### WHAT TO DO:
From the line with "Continue shopping (864, 561)" to the line with "[Follow on Facebook] (58, 1173)", retype every line exactly, including those two, and leave out the rest of the data below.

(Stored data entries)
<<<<

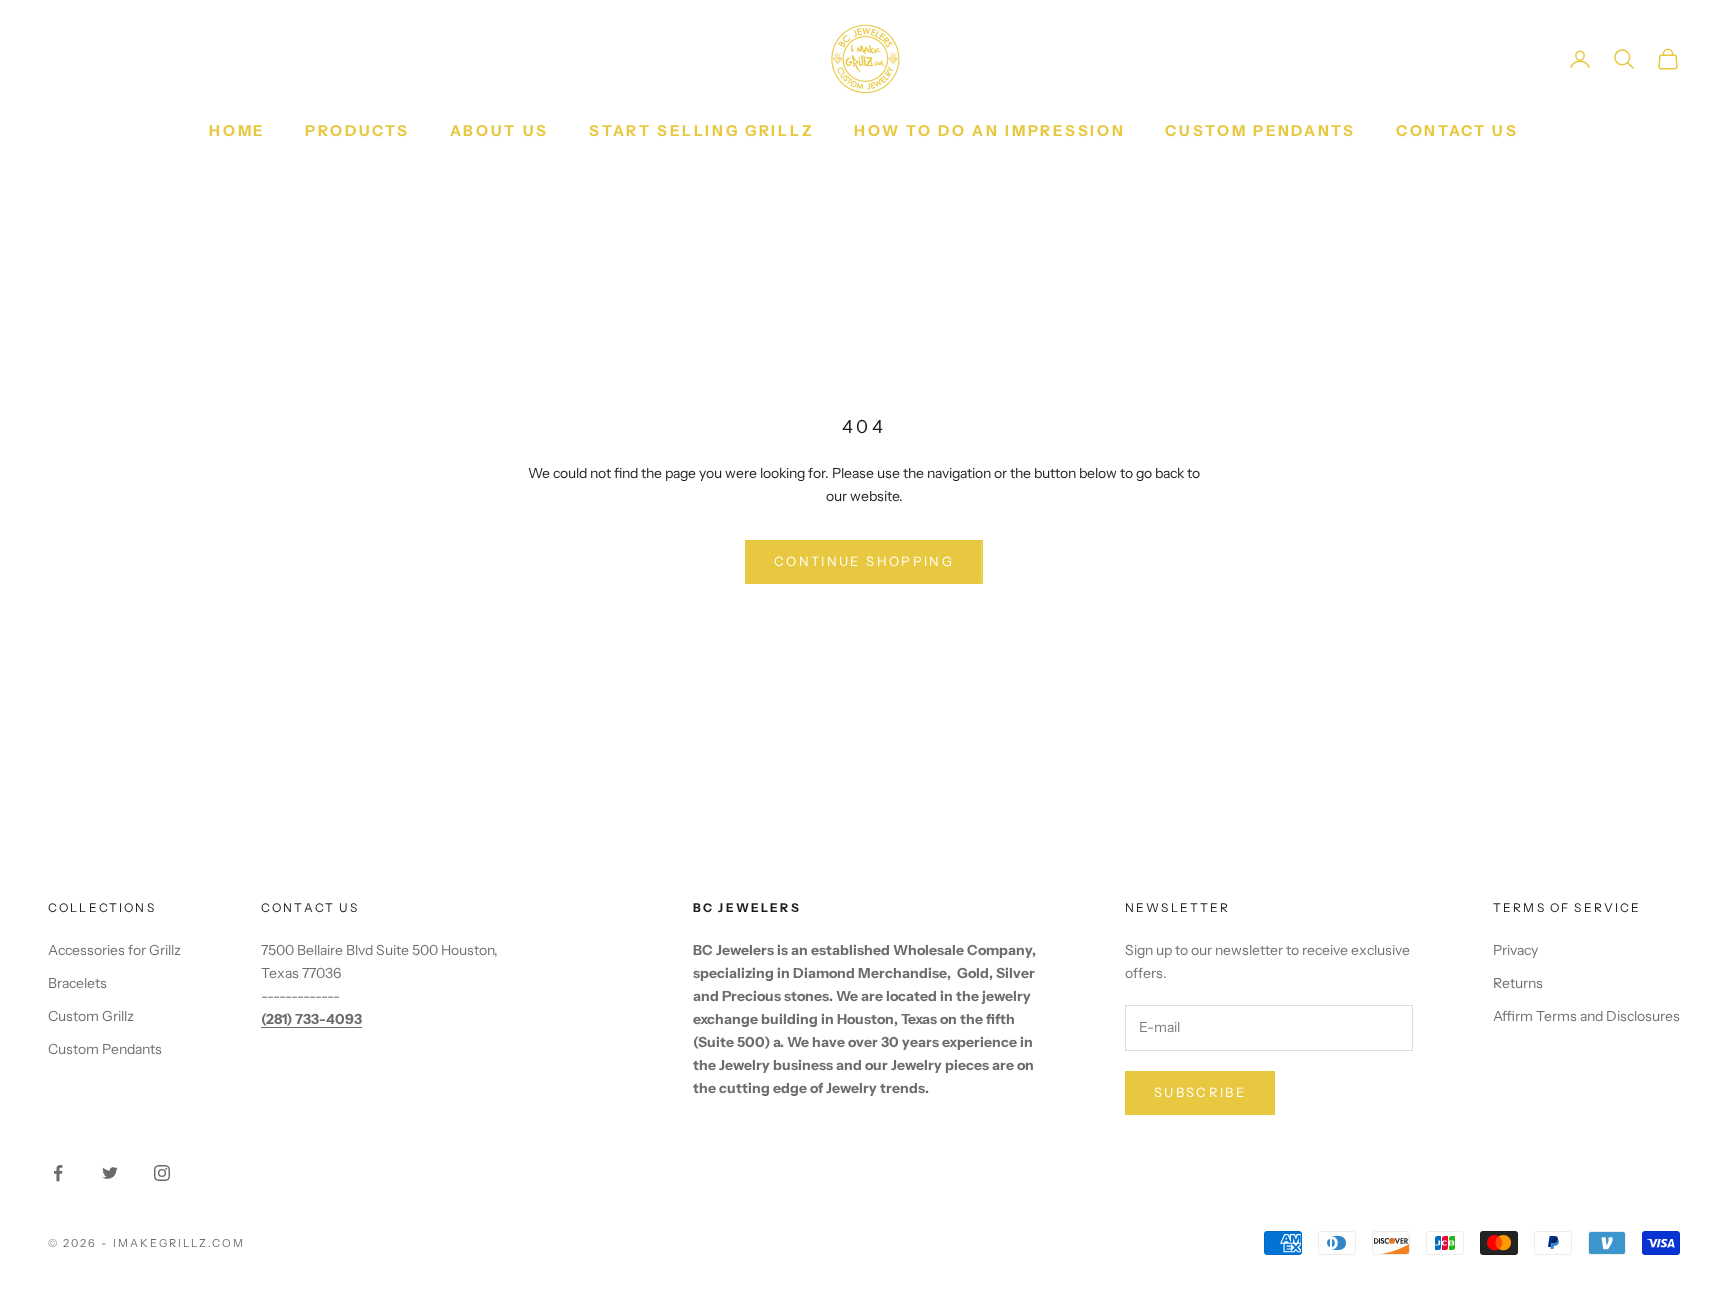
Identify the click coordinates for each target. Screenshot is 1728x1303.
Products (357, 130)
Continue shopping (864, 561)
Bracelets (77, 983)
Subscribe (1200, 1092)
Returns (1518, 983)
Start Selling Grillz (701, 130)
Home (237, 130)
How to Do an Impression (989, 130)
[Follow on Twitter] (110, 1173)
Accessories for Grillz (114, 950)
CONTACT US (1457, 130)
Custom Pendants (1260, 130)
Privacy (1515, 950)
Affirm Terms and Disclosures (1586, 1016)
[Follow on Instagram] (162, 1173)
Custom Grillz (91, 1016)
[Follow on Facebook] (58, 1173)
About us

>>>>

### RESPONSE BOX:
Continue shopping (864, 561)
Bracelets (77, 983)
Subscribe (1200, 1092)
Returns (1518, 983)
Start Selling Grillz (701, 130)
Home (237, 130)
How to Do an Impression (989, 130)
[Follow on Twitter] (110, 1173)
Accessories for Grillz (114, 950)
CONTACT US (1457, 130)
Custom Pendants (1260, 130)
Privacy (1515, 950)
Affirm Terms and Disclosures (1586, 1016)
[Follow on Instagram] (162, 1173)
Custom Grillz (91, 1016)
[Follow on Facebook] (58, 1173)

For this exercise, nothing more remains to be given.